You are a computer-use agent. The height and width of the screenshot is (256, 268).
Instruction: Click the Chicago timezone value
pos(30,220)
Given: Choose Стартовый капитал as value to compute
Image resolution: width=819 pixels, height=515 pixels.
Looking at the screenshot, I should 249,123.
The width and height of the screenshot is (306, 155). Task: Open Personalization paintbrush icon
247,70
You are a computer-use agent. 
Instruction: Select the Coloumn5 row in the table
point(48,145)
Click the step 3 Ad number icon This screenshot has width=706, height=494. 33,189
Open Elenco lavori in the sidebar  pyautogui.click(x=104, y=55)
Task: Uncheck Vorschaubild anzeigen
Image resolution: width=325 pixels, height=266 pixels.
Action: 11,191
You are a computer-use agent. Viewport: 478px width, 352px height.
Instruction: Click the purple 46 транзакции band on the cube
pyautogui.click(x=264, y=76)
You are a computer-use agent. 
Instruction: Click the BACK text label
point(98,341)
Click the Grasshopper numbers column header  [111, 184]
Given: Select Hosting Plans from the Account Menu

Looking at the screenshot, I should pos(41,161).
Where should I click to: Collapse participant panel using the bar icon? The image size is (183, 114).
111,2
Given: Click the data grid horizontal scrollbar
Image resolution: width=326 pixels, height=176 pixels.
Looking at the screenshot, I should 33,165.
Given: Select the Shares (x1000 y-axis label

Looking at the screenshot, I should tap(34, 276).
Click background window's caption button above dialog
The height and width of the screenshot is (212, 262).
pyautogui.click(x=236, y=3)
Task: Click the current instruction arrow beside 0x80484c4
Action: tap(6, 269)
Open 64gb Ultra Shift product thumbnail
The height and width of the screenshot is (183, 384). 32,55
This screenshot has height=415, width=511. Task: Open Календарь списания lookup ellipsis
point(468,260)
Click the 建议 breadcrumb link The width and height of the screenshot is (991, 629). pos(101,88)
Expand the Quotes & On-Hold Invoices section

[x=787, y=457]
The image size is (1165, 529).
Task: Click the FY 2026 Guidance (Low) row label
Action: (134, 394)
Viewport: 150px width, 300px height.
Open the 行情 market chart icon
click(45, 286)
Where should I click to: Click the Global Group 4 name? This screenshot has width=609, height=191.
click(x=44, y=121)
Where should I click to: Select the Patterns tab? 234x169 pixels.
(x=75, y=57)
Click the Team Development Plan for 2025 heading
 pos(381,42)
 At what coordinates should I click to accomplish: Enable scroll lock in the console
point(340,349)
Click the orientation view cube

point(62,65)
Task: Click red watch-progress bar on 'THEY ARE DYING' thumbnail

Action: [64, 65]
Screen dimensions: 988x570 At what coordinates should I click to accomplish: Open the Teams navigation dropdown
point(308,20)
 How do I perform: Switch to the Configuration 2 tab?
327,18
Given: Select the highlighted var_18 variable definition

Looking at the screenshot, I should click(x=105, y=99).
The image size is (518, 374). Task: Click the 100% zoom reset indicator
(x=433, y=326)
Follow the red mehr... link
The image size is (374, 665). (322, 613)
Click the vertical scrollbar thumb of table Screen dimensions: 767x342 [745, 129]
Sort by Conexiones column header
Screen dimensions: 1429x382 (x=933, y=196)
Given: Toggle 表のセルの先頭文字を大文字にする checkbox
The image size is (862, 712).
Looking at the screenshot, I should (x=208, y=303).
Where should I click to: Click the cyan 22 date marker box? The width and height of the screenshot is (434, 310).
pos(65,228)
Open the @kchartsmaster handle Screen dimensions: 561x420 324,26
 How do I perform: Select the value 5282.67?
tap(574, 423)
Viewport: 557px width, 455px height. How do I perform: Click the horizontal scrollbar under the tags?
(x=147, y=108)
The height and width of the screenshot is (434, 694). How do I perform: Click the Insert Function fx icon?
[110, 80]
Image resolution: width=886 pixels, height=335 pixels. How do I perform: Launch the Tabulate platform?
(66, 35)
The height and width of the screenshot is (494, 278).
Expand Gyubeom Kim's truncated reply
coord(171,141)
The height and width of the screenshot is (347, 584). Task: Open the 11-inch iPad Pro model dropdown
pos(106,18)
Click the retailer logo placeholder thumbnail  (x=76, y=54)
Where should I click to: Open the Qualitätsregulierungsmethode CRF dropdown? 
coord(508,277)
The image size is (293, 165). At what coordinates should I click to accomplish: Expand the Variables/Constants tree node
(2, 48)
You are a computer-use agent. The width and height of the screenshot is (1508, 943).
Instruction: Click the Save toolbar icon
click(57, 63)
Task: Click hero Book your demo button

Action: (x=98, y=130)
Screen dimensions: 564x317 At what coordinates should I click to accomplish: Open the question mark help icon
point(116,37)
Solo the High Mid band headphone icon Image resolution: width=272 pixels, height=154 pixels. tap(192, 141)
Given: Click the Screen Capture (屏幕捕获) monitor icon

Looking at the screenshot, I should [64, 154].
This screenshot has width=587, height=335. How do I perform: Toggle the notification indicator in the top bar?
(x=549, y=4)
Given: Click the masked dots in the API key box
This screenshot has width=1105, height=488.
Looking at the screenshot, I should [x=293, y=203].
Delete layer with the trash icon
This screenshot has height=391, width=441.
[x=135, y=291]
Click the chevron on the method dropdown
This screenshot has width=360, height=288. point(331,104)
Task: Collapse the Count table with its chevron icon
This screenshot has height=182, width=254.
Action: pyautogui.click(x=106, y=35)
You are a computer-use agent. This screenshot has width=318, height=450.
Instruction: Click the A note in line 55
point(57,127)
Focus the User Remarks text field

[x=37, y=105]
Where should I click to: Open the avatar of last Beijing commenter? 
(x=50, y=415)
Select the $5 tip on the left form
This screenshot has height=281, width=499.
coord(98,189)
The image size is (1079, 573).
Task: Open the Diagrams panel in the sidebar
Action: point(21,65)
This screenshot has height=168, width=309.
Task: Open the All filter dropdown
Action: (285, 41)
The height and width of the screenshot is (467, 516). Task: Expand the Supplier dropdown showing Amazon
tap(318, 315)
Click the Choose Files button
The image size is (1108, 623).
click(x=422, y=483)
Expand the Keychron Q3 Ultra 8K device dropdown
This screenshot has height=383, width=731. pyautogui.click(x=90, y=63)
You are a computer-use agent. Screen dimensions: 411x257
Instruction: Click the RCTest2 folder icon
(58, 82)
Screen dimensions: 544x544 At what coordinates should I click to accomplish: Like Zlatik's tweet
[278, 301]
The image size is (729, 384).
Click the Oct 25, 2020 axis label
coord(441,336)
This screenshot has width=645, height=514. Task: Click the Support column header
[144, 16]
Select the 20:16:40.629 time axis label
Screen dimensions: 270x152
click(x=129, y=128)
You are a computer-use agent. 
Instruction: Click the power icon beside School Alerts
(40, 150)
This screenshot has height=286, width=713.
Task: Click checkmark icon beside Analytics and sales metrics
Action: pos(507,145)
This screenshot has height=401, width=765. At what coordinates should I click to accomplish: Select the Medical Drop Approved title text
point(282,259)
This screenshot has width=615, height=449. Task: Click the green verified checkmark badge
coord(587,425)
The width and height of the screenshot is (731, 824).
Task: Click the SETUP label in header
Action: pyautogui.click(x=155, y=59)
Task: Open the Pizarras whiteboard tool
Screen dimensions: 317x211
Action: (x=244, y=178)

==============================

* **What to work on**
Pick out each line above that includes "with" and show it.

* **Exercise result**
Delete layer with the trash icon
Task: Collapse the Count table with its chevron icon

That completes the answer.